(Supplied material begins)

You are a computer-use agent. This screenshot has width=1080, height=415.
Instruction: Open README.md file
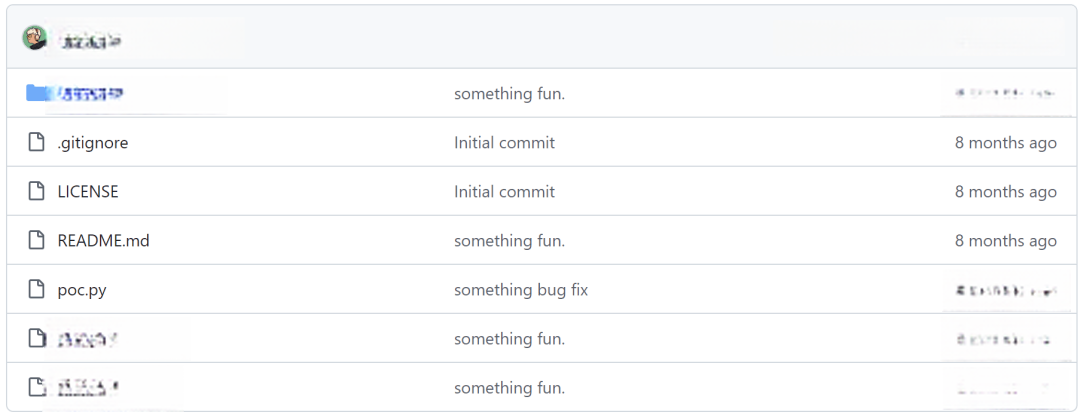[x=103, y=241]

(Supplied material ends)
(Supplied material begins)

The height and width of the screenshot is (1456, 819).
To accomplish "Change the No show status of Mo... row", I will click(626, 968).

(Supplied material ends)

• [Exercise]:
Which lines of the records above hold the word "width"? Copy each of them.

• [Task solution]:
You are a computer-use agent. This screenshot has width=1080, height=415.
The height and width of the screenshot is (1456, 819).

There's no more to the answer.